Comentario
Parece acertado pensar que la clave para comprender la civilización bizantina es la figura del emperador, identificado con el Estado y su aparato militar y burocrático. Su papel ha sido bien descrito por Eusebio de Cesarea, quien expresa la opinión de que, como Dios, es un monarca absoluto, el vicario de Dios en la Tierra. Del mismo modo que el Dios cristiano es uno, así debía ser el caso del emperador cristiano y único el Imperio sobre la Tierra.
El emperador era la cúspide de la administración, jefe del ejército, juez supremo y único legislador, protector de la Iglesia y guardián de la fe ortodoxa. Él decidía sobre la guerra y la paz, sus sentencias eran definitivas e irrevocables y sus leyes se consideraban inspiradas por Dios. Como jefe supremo del Estado, poseía un poder sólo limitado por exigencias de la moral y las costumbres.
Unicamente en materia religiosa, el poder del soberano encuentra una limitación real. Por muy grande que fuera su influencia sobre la configuración de la vida eclesiástica, éste era un laico y sólo podía ser protector, pero no jefe de la Iglesia que tenía su propio jefe, el Patriarca de Constantinopla, cuyo poder y consideración no harían sino crecer con el tiempo.

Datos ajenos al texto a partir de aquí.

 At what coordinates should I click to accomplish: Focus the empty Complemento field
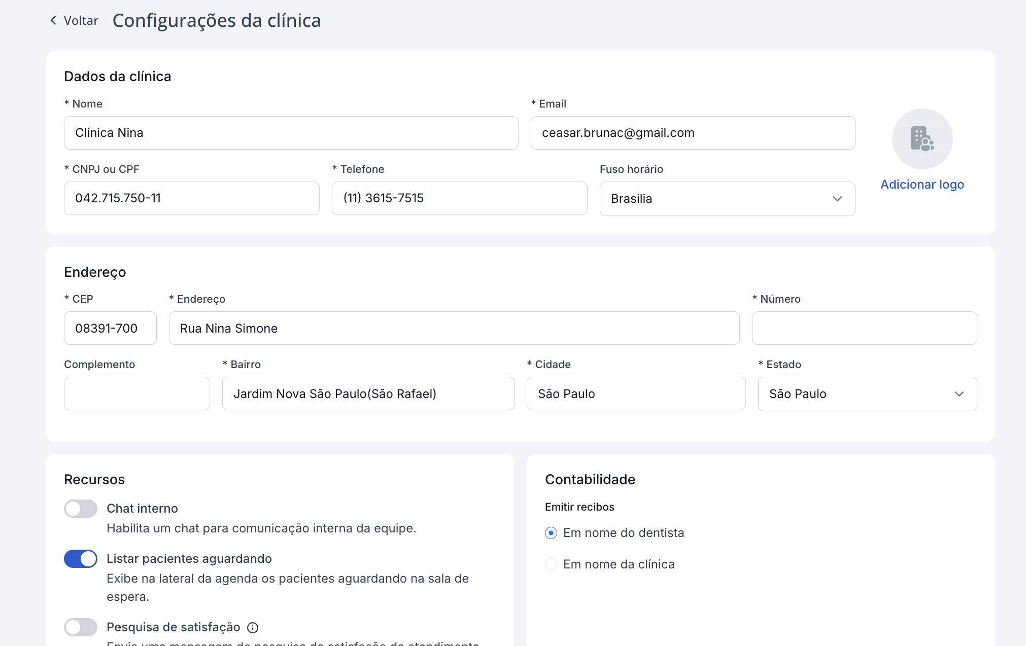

Desde el año 450, era obligado realizar una ceremonia de coronación conducida por la máxima dignidad eclesiástica del Imperio. Y si las autoridades religiosas, juzgaban herético e inmoral al emperador, el Patriarca podía negarle la coronación hasta que prometiese reformarse. El virrey de Dios había de ser digno de su virreinato.
¿Cómo se traducía este poder a los ojos del pueblo y los visitantes extranjeros? En primer lugar, mediante la potenciación continuada de Constantinopla. Esta era no sólo la capital física sino el símbolo central de Bizancio. Reflejaba el poder, la riqueza y el nivel cultural del Imperio, atrayendo con su magnetismo a los emigrantes de las provincias y a los viajeros de los países extranjeros: árabes, judíos, ostrogodos o normandos. "Allí Dios mora con los hombres -exclamó un enviado de Kiev en el año 980- no podemos olvidar esa belleza".
La fuerza de atracción de la ciudad para el mundo circundante era extraordinaria. Durante siglos no sólo fue una encrucijada de culturas, sino también una fortaleza continuamente asediada, no habiendo caído en manos del enemigo gracias al sistema defensivo construido por Teodosio.
En este sistema se materializaba el papel de la ciudad como último reducto de resistencia del Estado; una inscripción sobre las puertas de la ciudad: "Cristo nuestro Dios, rompe triunfante la fuerza de los enemigos", reflejaba claramente la creencia en una protección divina especial. La inexpugnabilidad de la capital significaba para los súbditos un símbolo del destino eterno del Imperio.